Topps Reclaims NFL Exclusivity, Launches 2025 Chrome

Topps Reclaims NFL Exclusivity, Launches 2025 Chrome

Topps replaces Panini as the NFL's exclusive card licensee and announces 2025 Topps Chrome football, ending Panini's dominant run since 2016.

Topps is back in football. After years on the sideline while Panini held the exclusive NFL trading card license, Topps has reclaimed the throne — and it's wasting no time, announcing a 2025 Topps Chrome NFL set as its opening statement in the sport.

The shift ends one of the more dominant licensing runs in modern sports cards. Panini had held the exclusive NFL license since 2016, building a massive football portfolio that included Prizm, Select, National Treasures, and Flawless — products that became the backbone of the football card market and, for a stretch between 2019 and 2021, some of the hottest speculative assets in all of collectibles. A 2020 Panini Prizm Justin Herbert PSA 10 was pulling four figures at peak market. Panini's grip on the NFL was total.

Now that grip is gone.

What the Transition Actually Means for the Market

Licensing transitions in trading cards are rarely clean, and this one carries real consequences for existing Panini NFL inventory. When a license expires, the secondary market for that manufacturer's products tends to bifurcate: vintage and key rookie cards from the licensed era hold value on their own merits, while newer, less iconic product can soften as collector attention pivots toward the incoming brand.

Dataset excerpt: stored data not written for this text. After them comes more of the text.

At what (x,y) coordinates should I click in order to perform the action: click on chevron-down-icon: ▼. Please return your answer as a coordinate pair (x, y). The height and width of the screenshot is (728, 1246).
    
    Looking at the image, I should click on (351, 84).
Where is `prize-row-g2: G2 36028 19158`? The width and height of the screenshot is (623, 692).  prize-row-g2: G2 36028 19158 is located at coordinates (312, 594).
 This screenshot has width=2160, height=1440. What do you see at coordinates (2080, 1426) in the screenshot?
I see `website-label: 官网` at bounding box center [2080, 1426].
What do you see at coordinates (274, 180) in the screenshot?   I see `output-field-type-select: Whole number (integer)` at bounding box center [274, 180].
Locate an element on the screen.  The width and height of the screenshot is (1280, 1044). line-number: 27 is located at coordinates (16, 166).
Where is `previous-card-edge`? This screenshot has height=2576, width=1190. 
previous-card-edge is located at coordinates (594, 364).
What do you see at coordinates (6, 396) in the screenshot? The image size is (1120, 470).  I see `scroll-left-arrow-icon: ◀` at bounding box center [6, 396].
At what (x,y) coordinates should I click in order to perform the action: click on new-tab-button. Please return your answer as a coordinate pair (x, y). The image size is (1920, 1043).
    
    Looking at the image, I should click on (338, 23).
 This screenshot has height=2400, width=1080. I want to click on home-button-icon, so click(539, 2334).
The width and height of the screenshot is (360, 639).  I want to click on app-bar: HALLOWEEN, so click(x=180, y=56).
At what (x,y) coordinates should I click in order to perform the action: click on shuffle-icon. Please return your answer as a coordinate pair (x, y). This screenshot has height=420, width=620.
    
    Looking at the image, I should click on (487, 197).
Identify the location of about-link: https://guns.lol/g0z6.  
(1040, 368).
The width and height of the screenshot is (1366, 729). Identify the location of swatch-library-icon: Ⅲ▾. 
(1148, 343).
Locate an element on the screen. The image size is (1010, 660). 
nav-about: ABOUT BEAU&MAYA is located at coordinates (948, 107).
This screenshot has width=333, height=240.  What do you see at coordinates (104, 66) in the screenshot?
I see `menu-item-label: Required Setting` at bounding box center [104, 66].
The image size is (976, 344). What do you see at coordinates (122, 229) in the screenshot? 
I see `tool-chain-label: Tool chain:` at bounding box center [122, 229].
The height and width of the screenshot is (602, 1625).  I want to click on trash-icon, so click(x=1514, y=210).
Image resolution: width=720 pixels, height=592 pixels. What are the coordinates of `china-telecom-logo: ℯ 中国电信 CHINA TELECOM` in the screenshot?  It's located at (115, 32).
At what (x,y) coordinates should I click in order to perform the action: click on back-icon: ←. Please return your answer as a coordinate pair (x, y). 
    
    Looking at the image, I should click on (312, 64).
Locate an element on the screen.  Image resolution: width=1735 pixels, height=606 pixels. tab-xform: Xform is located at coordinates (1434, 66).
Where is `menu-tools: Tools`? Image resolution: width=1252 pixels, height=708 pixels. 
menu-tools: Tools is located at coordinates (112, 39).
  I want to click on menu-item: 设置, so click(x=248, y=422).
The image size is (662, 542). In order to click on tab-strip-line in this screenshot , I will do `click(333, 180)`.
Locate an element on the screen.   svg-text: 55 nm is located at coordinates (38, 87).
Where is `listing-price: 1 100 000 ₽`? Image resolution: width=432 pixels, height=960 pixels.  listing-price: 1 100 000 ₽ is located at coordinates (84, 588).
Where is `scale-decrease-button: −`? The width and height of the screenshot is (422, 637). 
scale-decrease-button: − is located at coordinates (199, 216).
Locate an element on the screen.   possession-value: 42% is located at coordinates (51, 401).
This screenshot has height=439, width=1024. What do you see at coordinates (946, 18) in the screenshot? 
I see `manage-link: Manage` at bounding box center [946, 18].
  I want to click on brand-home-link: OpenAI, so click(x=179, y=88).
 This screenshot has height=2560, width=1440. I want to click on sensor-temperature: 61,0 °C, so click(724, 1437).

The pattern isn't hypothetical. When Upper Deck lost its MLB license in 2010, its baseball card prices didn't collapse overnight — but the gravitational pull of the hobby shifted decisively toward Topps, and Upper Deck baseball has occupied a nostalgic niche ever since rather than a growth market. Panini NFL won't disappear from collector consciousness — a 2022 Panini National Treasures Sauce Gardner RPA doesn't care who holds the current license — but the pipeline of new Panini NFL product is now closed, and that changes the calculus for dealers sitting on fresh Panini football inventory.

For Topps, the stakes are equally high. Chrome is the right product to lead with. The Topps Chrome brand carries decades of equity across baseball, and its Refractor parallels have a collector language that transcends sport. Launching with Chrome signals Topps understands what football collectors actually want: clean design, a deep Refractor rainbow, and a product that grades well and photographs beautifully for the resale market.

Chrome's Track Record Sets a High Bar

Topps Chrome football isn't entirely new territory — the brand produced NFL cards before Panini's exclusive window opened. But the hobby has changed dramatically since then. Grading volume has exploded. PSA alone processed over 13 million submissions in 2021, a figure that would have been unthinkable a decade earlier. The collector base expects short prints, colored Refractors, 1/1 Superfractors, and autograph tiers that rival anything Panini built in its Prizm ecosystem.

Whether Topps can deliver a Chrome football product that competes with the brand equity Prizm accumulated over nearly a decade is the central question hanging over this announcement. Prizm football became the hobby's benchmark for NFL rookies — the PSA 10 Prizm Silver is essentially the default grade and parallel that the market prices first when a new class of players emerges. Topps Chrome Refractors have that same potential architecture. The execution will determine whether Chrome football becomes the new standard or a compelling alternative.

The checklist composition, autograph signers, and print run decisions Topps makes for the 2025 set will be scrutinized immediately. Collectors will want to know which rookies signed, how deep the parallel rainbow runs, and whether the base card stock holds up to PSA and BGS graders — a point of real concern, since Chrome's thin stock has historically been unforgiving under grading lights.

A New Era With Old Stakes

The NFL is the most valuable sports license in American trading cards, full stop. Football drives more hobby box revenue, more grading submissions, and more high-end auction action than any other American sport during the modern era. Heritage Auctions, Goldin, and PWCC all see NFL rookies anchor their major sales events. Whoever holds this license holds significant leverage over the direction of the entire hobby market.

Topps, now operating under Fanatics ownership, has the infrastructure and the capital to build something serious here. Fanatics also holds MLB and NBA trading card rights through its own licensing deals, which means the company now has a realistic shot at a unified sports card ecosystem — one manufacturer, one platform, three major American sports leagues.

That's either a collector's dream or a monopoly concern, depending on which side of the dealer table you're standing on. Either way, 2025 Topps Chrome NFL is going to be one of the most-watched product releases the hobby has seen in years. The pressure on that first checklist is immense — and so is the opportunity.